PS: We'll probably have to add a few (such as _page maybe) when we get to the ACP. Hopefully not too many.

Toby · Sep 16, 2015

Dominion I think I'll leave it out of the reorganization for the time being, and come back to it when we're adding in some other moderator functions like Suspend and so on. (Unless it also has a non-moderator use?)

Previously it was used as the default label for a dropdown button (if not overridden), but on second thoughts I think that's a bad idea, so I've made it specific to to the user profile dropdown.

Dominion I hope it won't be a problem if key names are based mainly on how strings are used in the desktop layout.

That's fine. We've tried to keep the mobile layout as semantically similar to the desktop layout as possible, so I don't think there will be any issues here.

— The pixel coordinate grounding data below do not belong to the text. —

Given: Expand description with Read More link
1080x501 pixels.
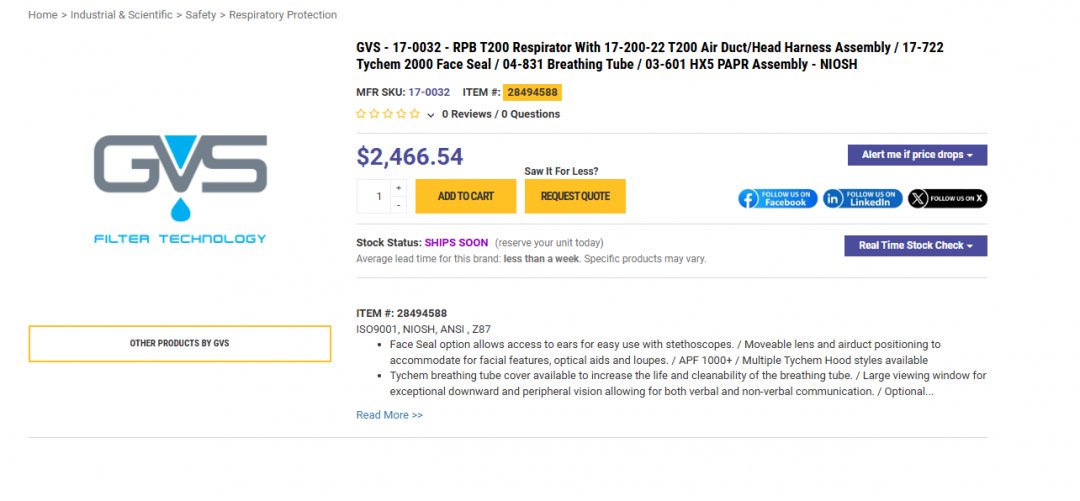Looking at the screenshot, I should [x=389, y=415].
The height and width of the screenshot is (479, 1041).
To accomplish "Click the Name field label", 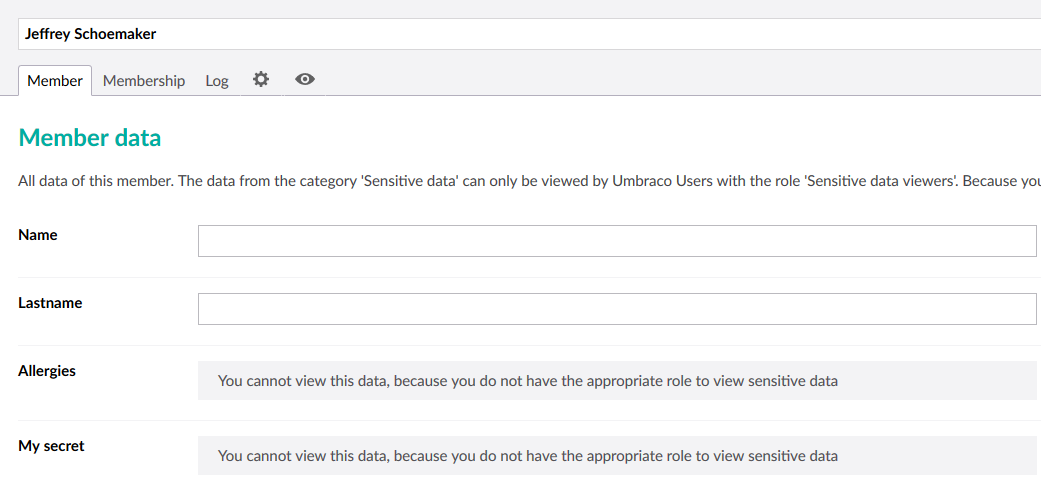I will coord(38,235).
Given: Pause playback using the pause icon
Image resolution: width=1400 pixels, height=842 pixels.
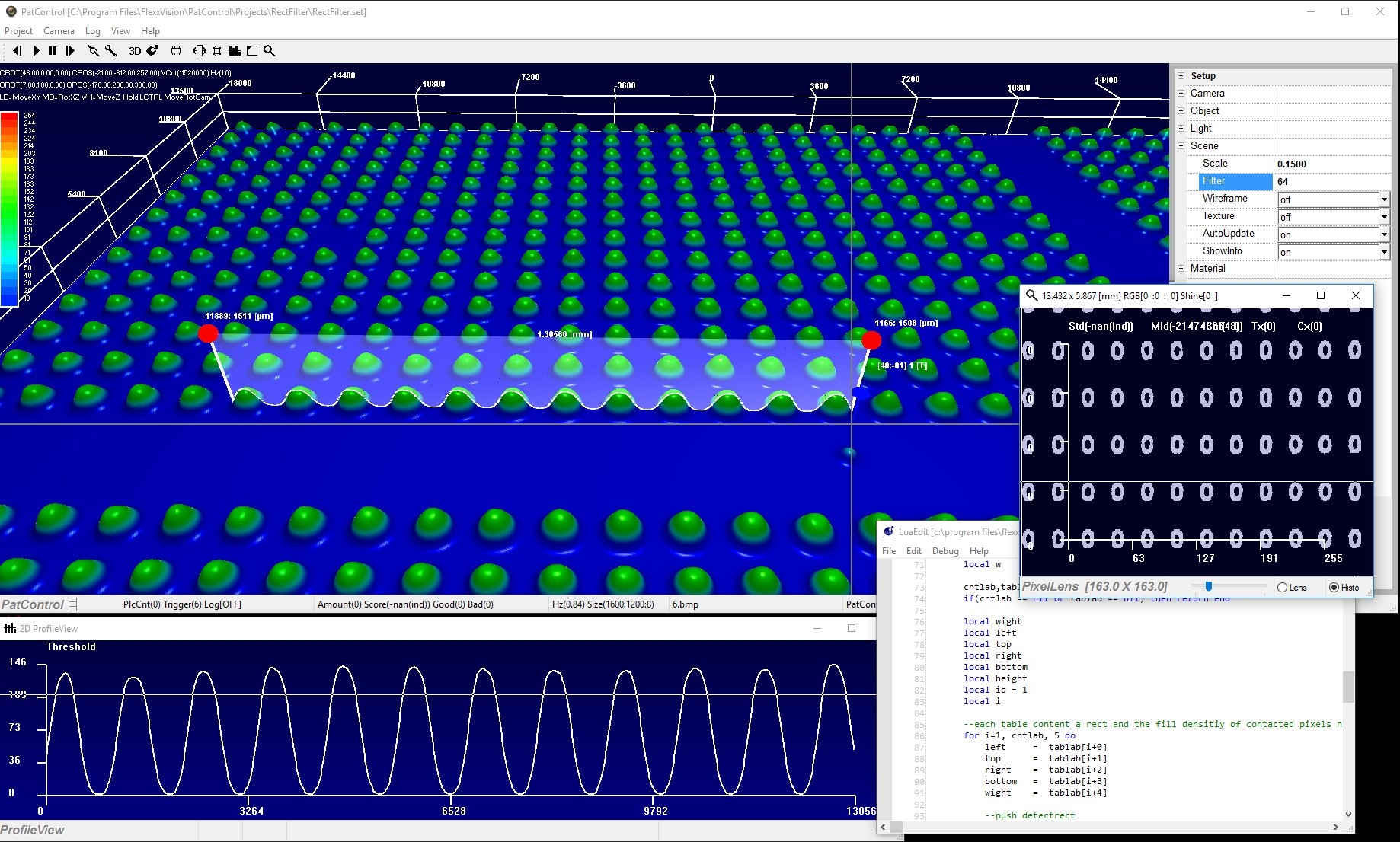Looking at the screenshot, I should 53,51.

Dominion I've been thinking it would be good to have tooltips for the bell and flag. Would it be possible to use core.notifications for such a tooltip? Then I could call it core.notifications_tooltip or something.

Sounds good!

Dominion The Settings page refers to notifications delivered via the bell dropdown as "alerts". But everything in the bell dropdown refers only to "Notifications". Should the word "Alert" be in there somewhere?

Let's change the "Alert" on the Settings page to "Web".

Thoughts on the Suffixes

I think we should combine _button and _command, because these elements can actually end up being the same thing. For example, take a look at the "Reply" button and the commands in the adjacent dropdown on the right... Now take a look on mobile by tapping the three dots in the header... The "Reply" button shows up as a command! Same code/element, just different appearance.

In terms of picking one, I think I prefer _command.
I prefer _section over _area.
Everything else looks good, though could I please ask to see some examples of how each of the "structural" suffixes are used?